§ **Exercise details**: Update the records below by replacing "notifications bell icon" with "alerts bell icon" and leaving everything else unchanged.

[Records]
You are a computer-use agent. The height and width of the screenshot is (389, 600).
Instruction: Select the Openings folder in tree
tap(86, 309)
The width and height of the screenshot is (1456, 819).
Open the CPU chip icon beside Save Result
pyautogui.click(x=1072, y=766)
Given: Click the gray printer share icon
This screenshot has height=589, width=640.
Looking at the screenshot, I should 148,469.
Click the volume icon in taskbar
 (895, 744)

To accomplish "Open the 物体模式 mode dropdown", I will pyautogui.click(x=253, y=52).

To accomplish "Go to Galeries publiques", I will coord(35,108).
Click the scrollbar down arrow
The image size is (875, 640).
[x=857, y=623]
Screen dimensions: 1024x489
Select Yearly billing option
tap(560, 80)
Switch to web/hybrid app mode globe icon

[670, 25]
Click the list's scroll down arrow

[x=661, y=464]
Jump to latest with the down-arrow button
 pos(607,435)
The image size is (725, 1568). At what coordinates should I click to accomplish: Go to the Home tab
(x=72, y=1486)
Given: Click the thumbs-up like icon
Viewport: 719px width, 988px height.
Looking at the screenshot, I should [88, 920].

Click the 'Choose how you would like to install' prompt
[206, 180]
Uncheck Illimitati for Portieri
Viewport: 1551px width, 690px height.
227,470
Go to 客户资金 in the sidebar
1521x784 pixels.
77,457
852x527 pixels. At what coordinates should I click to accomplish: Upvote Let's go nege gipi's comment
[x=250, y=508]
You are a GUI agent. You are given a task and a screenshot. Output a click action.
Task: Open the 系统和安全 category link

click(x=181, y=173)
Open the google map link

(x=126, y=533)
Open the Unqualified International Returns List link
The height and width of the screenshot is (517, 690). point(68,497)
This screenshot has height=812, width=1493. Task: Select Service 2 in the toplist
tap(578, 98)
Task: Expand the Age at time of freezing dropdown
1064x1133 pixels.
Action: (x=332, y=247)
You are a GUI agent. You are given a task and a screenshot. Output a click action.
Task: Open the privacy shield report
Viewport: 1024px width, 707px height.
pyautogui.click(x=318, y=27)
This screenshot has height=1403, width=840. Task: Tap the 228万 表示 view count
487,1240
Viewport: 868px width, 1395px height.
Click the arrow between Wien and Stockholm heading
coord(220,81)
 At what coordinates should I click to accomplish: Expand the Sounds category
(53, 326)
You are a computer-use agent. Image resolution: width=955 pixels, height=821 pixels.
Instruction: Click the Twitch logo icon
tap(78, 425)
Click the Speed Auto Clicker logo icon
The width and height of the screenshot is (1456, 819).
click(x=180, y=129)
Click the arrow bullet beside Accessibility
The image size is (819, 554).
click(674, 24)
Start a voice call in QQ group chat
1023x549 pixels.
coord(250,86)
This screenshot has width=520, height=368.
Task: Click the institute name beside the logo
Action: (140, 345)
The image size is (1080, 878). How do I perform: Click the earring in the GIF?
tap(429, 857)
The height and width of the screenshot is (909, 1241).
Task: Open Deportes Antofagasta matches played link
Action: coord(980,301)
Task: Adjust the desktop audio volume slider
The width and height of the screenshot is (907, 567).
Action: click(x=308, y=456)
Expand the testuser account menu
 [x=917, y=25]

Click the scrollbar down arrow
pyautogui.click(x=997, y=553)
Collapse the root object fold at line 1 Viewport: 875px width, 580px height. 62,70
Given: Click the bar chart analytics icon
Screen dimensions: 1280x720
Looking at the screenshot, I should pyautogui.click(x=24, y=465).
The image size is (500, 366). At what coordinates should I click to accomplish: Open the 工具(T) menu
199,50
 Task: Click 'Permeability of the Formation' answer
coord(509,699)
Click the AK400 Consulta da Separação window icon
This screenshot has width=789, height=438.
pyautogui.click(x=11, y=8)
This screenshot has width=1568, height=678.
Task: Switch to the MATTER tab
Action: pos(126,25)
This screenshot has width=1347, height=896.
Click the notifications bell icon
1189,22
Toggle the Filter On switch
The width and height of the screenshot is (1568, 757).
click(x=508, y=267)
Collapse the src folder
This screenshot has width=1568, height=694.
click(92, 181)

§ **Full solution**:
You are a computer-use agent. The height and width of the screenshot is (389, 600).
Instruction: Select the Openings folder in tree
tap(86, 309)
The width and height of the screenshot is (1456, 819).
Open the CPU chip icon beside Save Result
pyautogui.click(x=1072, y=766)
Given: Click the gray printer share icon
This screenshot has height=589, width=640.
Looking at the screenshot, I should 148,469.
Click the volume icon in taskbar
 (895, 744)

To accomplish "Open the 物体模式 mode dropdown", I will pyautogui.click(x=253, y=52).

To accomplish "Go to Galeries publiques", I will coord(35,108).
Click the scrollbar down arrow
The image size is (875, 640).
[x=857, y=623]
Screen dimensions: 1024x489
Select Yearly billing option
tap(560, 80)
Switch to web/hybrid app mode globe icon

[670, 25]
Click the list's scroll down arrow

[x=661, y=464]
Jump to latest with the down-arrow button
 pos(607,435)
The image size is (725, 1568). At what coordinates should I click to accomplish: Go to the Home tab
(x=72, y=1486)
Given: Click the thumbs-up like icon
Viewport: 719px width, 988px height.
Looking at the screenshot, I should [88, 920].

Click the 'Choose how you would like to install' prompt
[206, 180]
Uncheck Illimitati for Portieri
Viewport: 1551px width, 690px height.
227,470
Go to 客户资金 in the sidebar
1521x784 pixels.
77,457
852x527 pixels. At what coordinates should I click to accomplish: Upvote Let's go nege gipi's comment
[x=250, y=508]
You are a GUI agent. You are given a task and a screenshot. Output a click action.
Task: Open the 系统和安全 category link

click(x=181, y=173)
Open the google map link

(x=126, y=533)
Open the Unqualified International Returns List link
The height and width of the screenshot is (517, 690). point(68,497)
This screenshot has height=812, width=1493. Task: Select Service 2 in the toplist
tap(578, 98)
Task: Expand the Age at time of freezing dropdown
1064x1133 pixels.
Action: (x=332, y=247)
You are a GUI agent. You are given a task and a screenshot. Output a click action.
Task: Open the privacy shield report
Viewport: 1024px width, 707px height.
pyautogui.click(x=318, y=27)
This screenshot has height=1403, width=840. Task: Tap the 228万 表示 view count
487,1240
Viewport: 868px width, 1395px height.
Click the arrow between Wien and Stockholm heading
coord(220,81)
 At what coordinates should I click to accomplish: Expand the Sounds category
(53, 326)
You are a computer-use agent. Image resolution: width=955 pixels, height=821 pixels.
Instruction: Click the Twitch logo icon
tap(78, 425)
Click the Speed Auto Clicker logo icon
The width and height of the screenshot is (1456, 819).
click(x=180, y=129)
Click the arrow bullet beside Accessibility
The image size is (819, 554).
click(674, 24)
Start a voice call in QQ group chat
1023x549 pixels.
coord(250,86)
This screenshot has width=520, height=368.
Task: Click the institute name beside the logo
Action: (140, 345)
The image size is (1080, 878). How do I perform: Click the earring in the GIF?
tap(429, 857)
The height and width of the screenshot is (909, 1241).
Task: Open Deportes Antofagasta matches played link
Action: coord(980,301)
Task: Adjust the desktop audio volume slider
The width and height of the screenshot is (907, 567).
Action: click(x=308, y=456)
Expand the testuser account menu
 [x=917, y=25]

Click the scrollbar down arrow
pyautogui.click(x=997, y=553)
Collapse the root object fold at line 1 Viewport: 875px width, 580px height. 62,70
Given: Click the bar chart analytics icon
Screen dimensions: 1280x720
Looking at the screenshot, I should pyautogui.click(x=24, y=465).
The image size is (500, 366). At what coordinates should I click to accomplish: Open the 工具(T) menu
199,50
 Task: Click 'Permeability of the Formation' answer
coord(509,699)
Click the AK400 Consulta da Separação window icon
This screenshot has width=789, height=438.
pyautogui.click(x=11, y=8)
This screenshot has width=1568, height=678.
Task: Switch to the MATTER tab
Action: pos(126,25)
This screenshot has width=1347, height=896.
Click the alerts bell icon
1189,22
Toggle the Filter On switch
The width and height of the screenshot is (1568, 757).
click(x=508, y=267)
Collapse the src folder
This screenshot has width=1568, height=694.
click(92, 181)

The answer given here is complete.